The facelifted Mazda CX-9 brings the company’s flagship SUV in line with its new ‘KODO’ design philosophy, which was first seen in the Mazda CX-5 and now the Mazda6.

The updates, which are mostly to the exterior but also include minor improvements to in-car trim and technology, give the popular SUV a fresh and modern look in order to combat the ever-competitive and growing list of contenders in the large SUV segment.

Year to date Mazda Australia has sold almost 4000 CX-9s and the company demands a reasonable 4.7 per cent share of the segment.
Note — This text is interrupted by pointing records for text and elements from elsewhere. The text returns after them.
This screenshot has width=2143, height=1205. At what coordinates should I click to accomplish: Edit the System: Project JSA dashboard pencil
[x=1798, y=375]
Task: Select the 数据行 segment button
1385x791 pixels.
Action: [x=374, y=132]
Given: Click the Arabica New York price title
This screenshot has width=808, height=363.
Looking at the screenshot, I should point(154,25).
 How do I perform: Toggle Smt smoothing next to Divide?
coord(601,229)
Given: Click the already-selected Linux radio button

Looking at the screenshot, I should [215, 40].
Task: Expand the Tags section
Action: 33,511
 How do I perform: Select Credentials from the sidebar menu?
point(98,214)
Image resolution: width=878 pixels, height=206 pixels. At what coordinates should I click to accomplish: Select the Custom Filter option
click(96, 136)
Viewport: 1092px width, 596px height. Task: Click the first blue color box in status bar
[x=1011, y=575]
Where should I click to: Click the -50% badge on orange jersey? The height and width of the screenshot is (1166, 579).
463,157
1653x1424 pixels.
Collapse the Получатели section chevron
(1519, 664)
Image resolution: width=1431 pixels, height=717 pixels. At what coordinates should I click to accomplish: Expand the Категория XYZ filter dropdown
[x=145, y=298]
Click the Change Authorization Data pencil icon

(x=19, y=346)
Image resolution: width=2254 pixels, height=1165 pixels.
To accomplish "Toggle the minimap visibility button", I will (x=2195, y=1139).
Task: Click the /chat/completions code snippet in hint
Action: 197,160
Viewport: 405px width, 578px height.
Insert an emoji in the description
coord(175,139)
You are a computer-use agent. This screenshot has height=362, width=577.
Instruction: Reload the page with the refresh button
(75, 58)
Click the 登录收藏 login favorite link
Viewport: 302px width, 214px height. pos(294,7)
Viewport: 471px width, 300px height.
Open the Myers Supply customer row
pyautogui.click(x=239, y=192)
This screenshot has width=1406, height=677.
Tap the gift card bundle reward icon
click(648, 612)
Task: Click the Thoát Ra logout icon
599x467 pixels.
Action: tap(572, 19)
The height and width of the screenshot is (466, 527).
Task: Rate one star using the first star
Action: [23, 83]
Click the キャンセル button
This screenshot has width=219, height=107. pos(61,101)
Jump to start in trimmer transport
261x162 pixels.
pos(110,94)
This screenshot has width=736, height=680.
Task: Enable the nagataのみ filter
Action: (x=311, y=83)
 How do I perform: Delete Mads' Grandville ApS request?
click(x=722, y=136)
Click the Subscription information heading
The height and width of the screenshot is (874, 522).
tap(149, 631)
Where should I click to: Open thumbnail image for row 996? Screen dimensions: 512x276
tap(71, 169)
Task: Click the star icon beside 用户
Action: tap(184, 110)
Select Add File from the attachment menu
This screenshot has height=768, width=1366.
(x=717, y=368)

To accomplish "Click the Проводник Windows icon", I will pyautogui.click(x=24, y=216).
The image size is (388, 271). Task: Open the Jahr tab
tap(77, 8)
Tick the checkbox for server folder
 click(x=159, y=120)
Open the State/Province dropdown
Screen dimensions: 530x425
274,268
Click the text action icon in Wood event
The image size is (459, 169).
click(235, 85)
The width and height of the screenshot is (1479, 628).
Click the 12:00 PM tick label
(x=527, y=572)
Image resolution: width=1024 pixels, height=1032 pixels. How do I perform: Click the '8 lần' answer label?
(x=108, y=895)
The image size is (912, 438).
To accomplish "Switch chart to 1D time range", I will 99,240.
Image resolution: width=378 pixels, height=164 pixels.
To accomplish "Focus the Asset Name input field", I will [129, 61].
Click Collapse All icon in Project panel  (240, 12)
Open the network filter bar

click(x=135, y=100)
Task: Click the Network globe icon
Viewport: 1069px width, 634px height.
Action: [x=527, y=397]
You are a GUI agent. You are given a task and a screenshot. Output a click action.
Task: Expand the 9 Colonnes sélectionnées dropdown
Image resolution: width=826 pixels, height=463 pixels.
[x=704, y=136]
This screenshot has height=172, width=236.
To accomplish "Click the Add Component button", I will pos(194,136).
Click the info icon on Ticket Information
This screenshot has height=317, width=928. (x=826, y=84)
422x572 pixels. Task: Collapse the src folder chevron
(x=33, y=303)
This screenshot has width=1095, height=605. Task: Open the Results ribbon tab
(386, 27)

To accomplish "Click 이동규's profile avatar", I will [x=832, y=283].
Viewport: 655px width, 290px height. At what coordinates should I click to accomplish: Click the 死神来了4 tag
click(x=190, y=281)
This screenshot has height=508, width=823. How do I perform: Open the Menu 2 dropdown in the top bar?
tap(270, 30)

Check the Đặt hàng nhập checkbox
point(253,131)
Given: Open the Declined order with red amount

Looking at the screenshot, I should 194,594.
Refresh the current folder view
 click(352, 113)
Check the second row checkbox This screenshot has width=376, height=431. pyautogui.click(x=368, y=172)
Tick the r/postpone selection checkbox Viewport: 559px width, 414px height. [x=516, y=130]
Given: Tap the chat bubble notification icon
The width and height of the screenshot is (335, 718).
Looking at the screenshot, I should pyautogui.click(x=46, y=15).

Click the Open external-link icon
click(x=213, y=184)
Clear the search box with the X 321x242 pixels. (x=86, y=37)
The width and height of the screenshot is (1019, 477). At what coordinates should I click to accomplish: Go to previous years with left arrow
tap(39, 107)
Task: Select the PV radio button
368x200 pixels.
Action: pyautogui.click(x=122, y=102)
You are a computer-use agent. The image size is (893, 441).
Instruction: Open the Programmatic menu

Globally the CX-9 has found over 220,000 customers since it launched in 2007. The latest update marks the second facelift to the model, which has remained largely unchanged in the powertrain and engineering department for over five years.

The most obvious cosmetic change is the front bumper and headlights, which now gain daytime running lights on the higher spec models. The rear has also been refreshed with new combination lamps and a sharper overall look.

Three new colours, 20-inch wheels, a darker interior with Bordeaux-coloured decoration panels, the addition of a USB port as well as updated satellite navigation system (now with SD card maps) and Bluetooth connectivity as well as many other minor modifications have enhanced the CX-9’s package for the 2013 model update.

Mazda continues the use of the MZI 3.7-litre V6 engine and six-speed automatic transmission in the new CX-9. The V6 offers a healthy 204kW of power and 367Nm of torque.

The i-ActiveSense range active safety features are also available on the CX-9. These include:

  • Forward Obstruction Warning (FOW): detects the possibility of an imminent collision and warns the driver via an audible warning chime and a visual warning in the meter cluster
  • Lane Departure Warning (LDW): system recognises lane markings on the road surface and issues a warning to the driver via an audible warning chime and a visual warning in the meter cluster when the vehicle is going to make an unintentional lane departure
  • High Beam Control (HBC): automatically switches between high and low beams to ensure improved night-time visibility
  • Blind Spot Monitoring (BSM): monitors the blind spot on either side of the car, detects vehicles approaching from behind in adjacent lanes and alerts the driver.

The updated Mazda CX-9 will launch in Australia before the end of the year.